Boise Army Reserve engineers support 1st Cavalry Division in California desert

By Sgt. 1st Class Jason Proseus | 416th Theater Engineer Command | Feb. 1, 2019

FORT IRWIN, Calif. —

Most people travel to California to enjoy vacation, but the soldiers of the 391st Mobile Augmentation Company (MAC) went there to brave harsh weather, and little sleep to train at the National Training Center (NTC) at Fort Irwin. The U.S. Army Reserve Soldiers from Boise, Idaho, spent most of January enhancing their combat engineer skills during the NTC’s third rotation of 2019.

During the exercise, the 391st emplaced inert minefields, wired up inert crater charges, dug vehicle fighting positions, strung up triple-strand concertina wire, created bridges over obstacles with an Armored Vehicle-Launched Bridge (AVLB), and fired a Mine Clearing Line Charge (MICLIC) rocket.

The 391st MAC is a unique army engineer unit designed to shape a battlefield, making it easier for allied units to maneuver, and either make it harder for enemy units to maneuver or force them to move to where allied combat units want them to be.

“We’re basically here to set up obstacles. We’re 3rd platoon, counter-mobility,” said Pfc. Khaleb Dutton, a combat engineer from the 391st MAC. “So, we basically stop the enemy from coming to us, and 1st and 2nd platoon go to the enemy and breach wire obstacles.”

The NTC has a massive training area of about 1,000 square miles, with 7,200 live-fire targets controlled by a team of personnel using a sophisticated system operating throughout the NTC.

“It’s an exercise designed to challenge, and interact units on a brigade or battalion level,” explains 1st Lt. Jennifer Richards, an engineer officer with the 391st, and platoon leader for 3rd platoon.

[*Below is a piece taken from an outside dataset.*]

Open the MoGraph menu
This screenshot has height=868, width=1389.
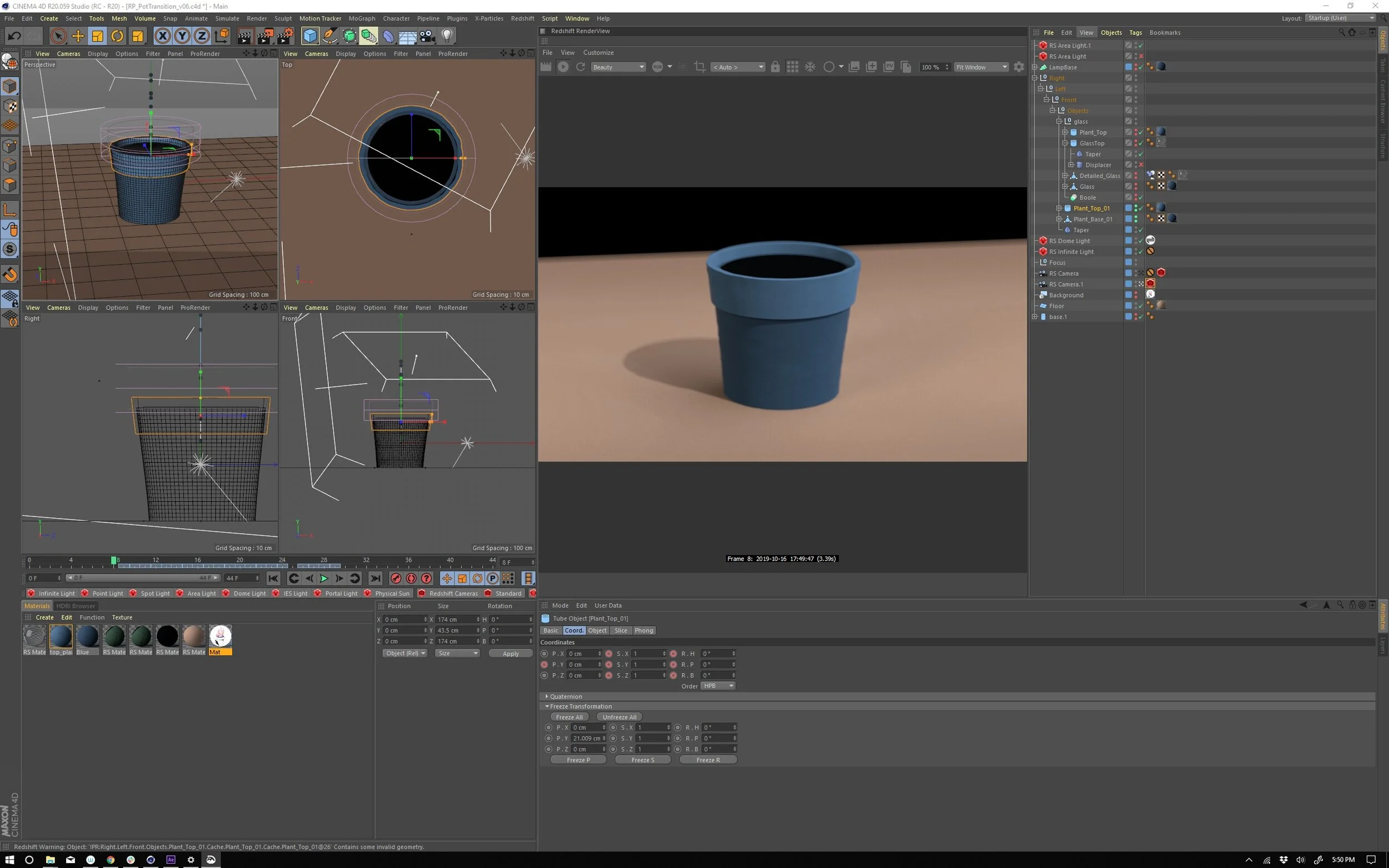click(x=361, y=18)
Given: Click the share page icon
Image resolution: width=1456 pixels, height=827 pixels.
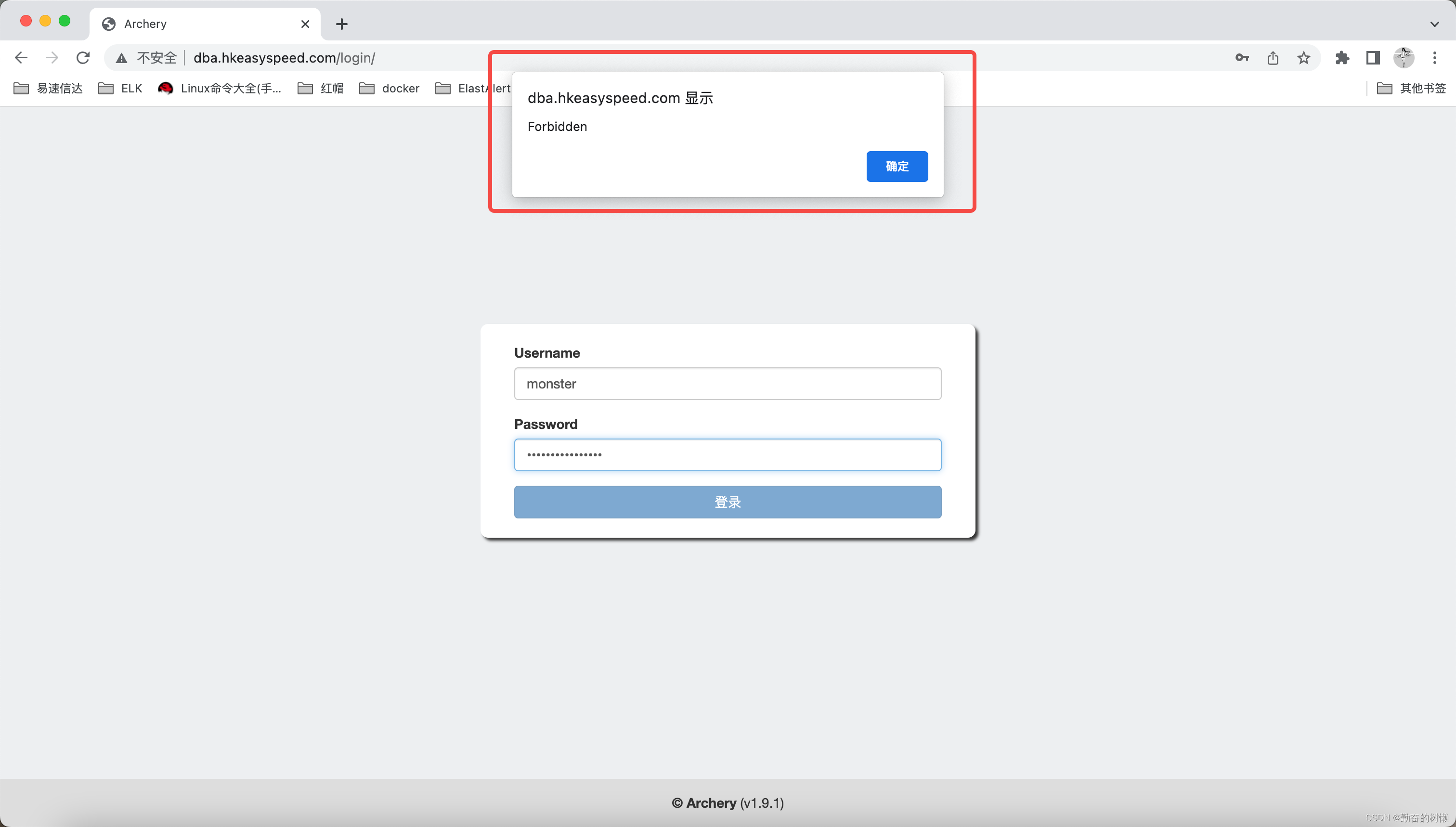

The 391st supported the 1st Squadron 12th Cavalry Regiment, and the 3rd Brigade Engineer Battalion; both part of the 3rd Armored Brigade Combat Team, 1st Cavalry Division.

“It’s been a pleasure working with the active duty units, and seeing their components and their capabilities compared to ours,” said Richards. “We work with what we got. And, we get it done.”